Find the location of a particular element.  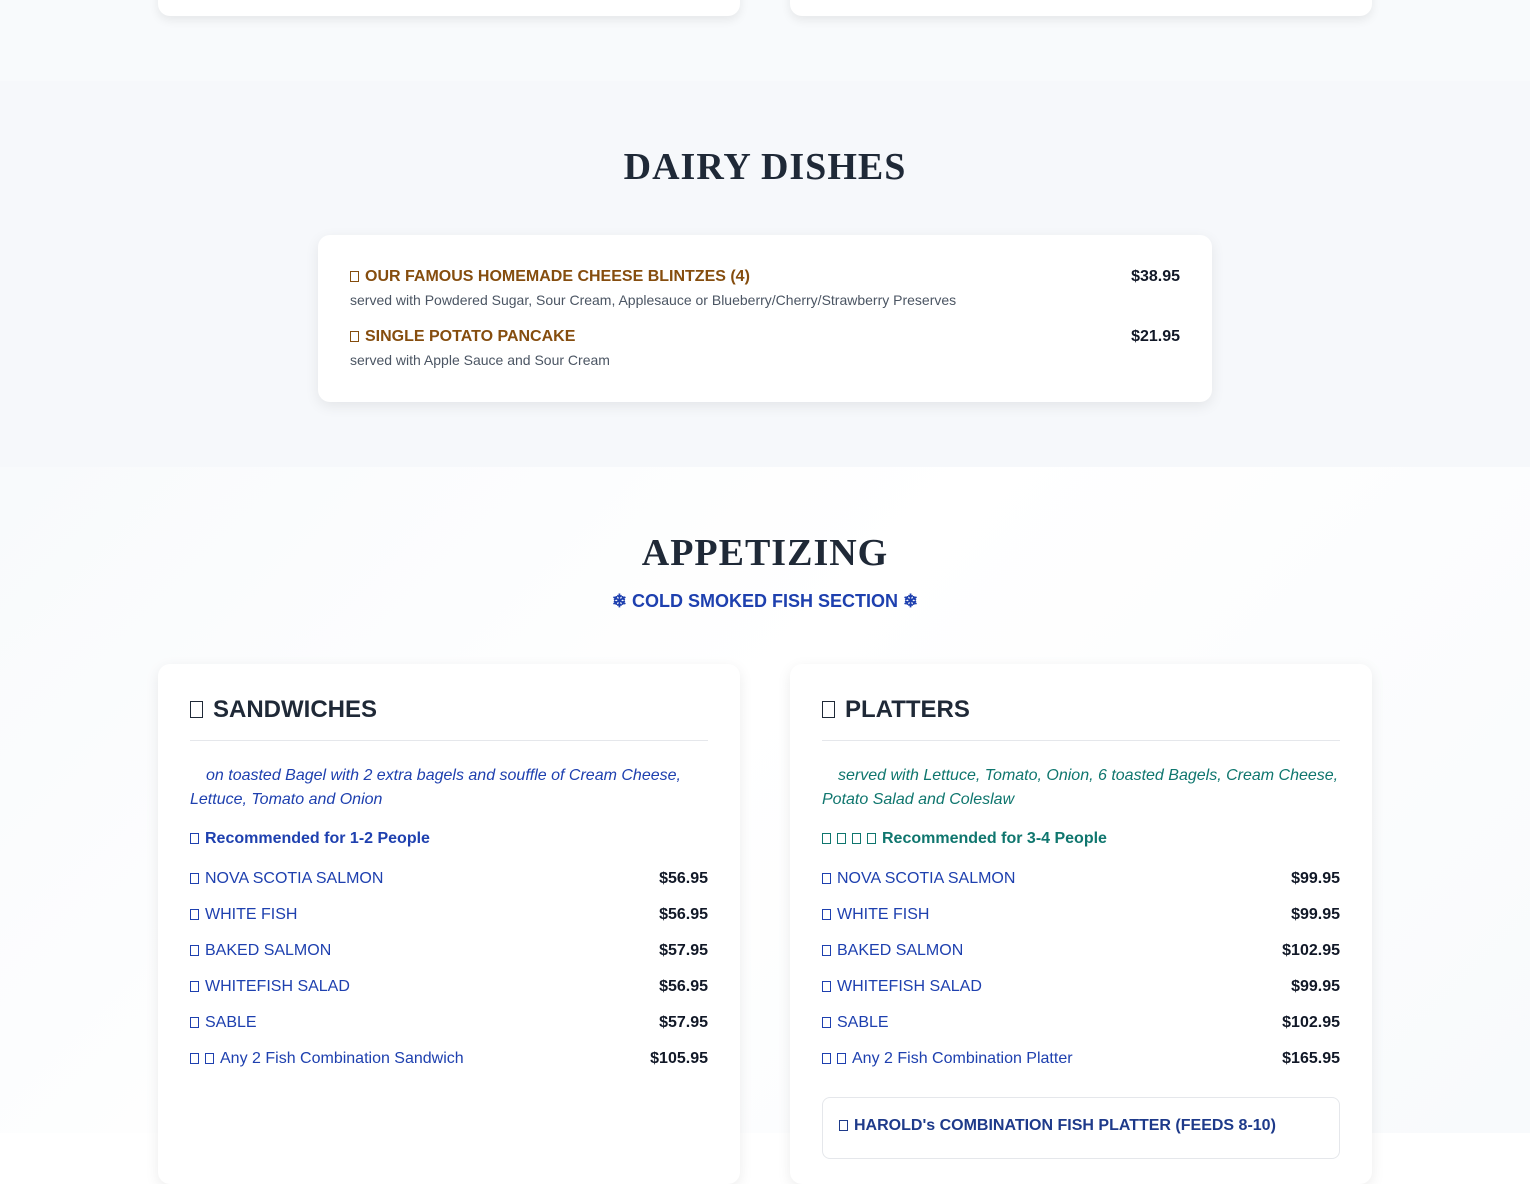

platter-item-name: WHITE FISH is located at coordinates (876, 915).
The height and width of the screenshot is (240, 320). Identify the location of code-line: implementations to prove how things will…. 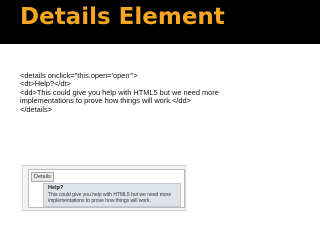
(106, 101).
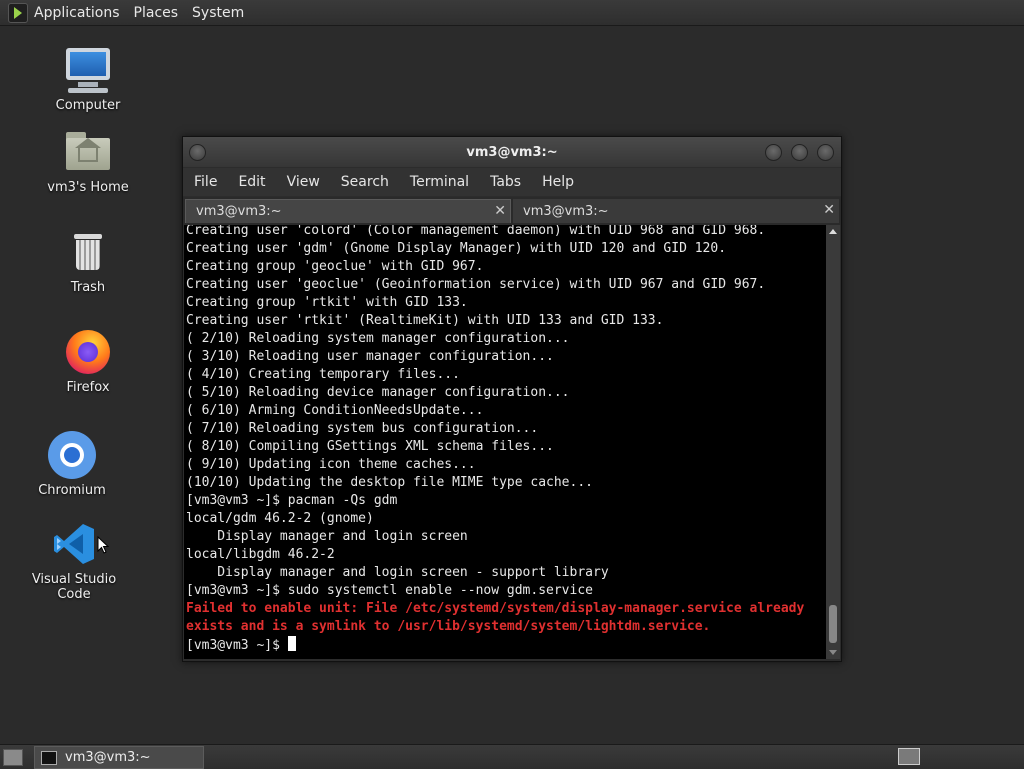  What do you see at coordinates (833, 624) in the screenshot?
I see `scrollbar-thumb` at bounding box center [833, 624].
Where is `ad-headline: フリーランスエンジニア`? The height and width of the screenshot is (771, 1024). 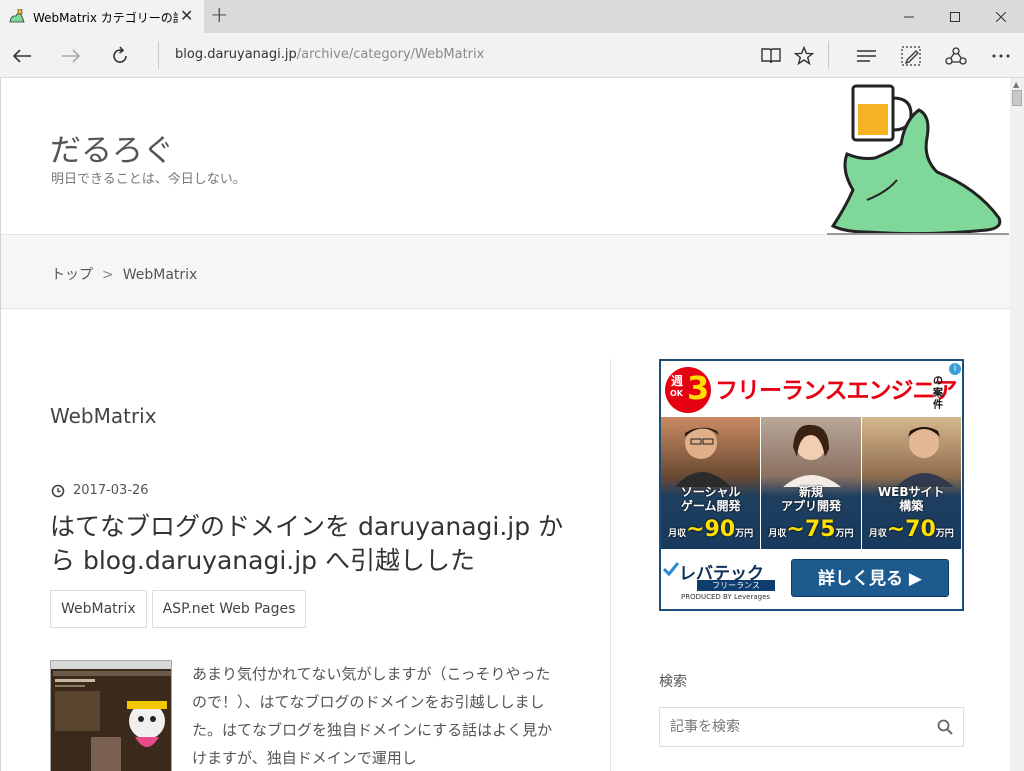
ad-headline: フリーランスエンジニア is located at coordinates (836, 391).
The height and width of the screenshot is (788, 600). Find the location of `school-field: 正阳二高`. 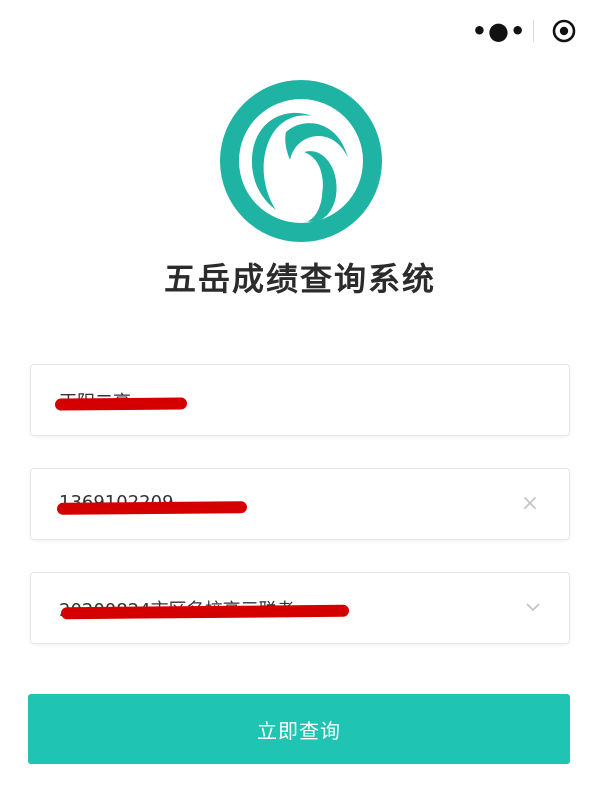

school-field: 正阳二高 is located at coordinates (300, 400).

_To do_
Write out every item above word for word, leaving out the pictures.

_Finished exercise_
Find the location of a particular element.  

platter-item-name: WHITE FISH is located at coordinates (876, 915).
The height and width of the screenshot is (240, 320). Identify the location of code-line: implementations to prove how things will…. 
(106, 101).
  What do you see at coordinates (833, 624) in the screenshot?
I see `scrollbar-thumb` at bounding box center [833, 624].
Where is `ad-headline: フリーランスエンジニア`? The height and width of the screenshot is (771, 1024). 
ad-headline: フリーランスエンジニア is located at coordinates (836, 391).
The height and width of the screenshot is (788, 600). Find the location of `school-field: 正阳二高`. 

school-field: 正阳二高 is located at coordinates (300, 400).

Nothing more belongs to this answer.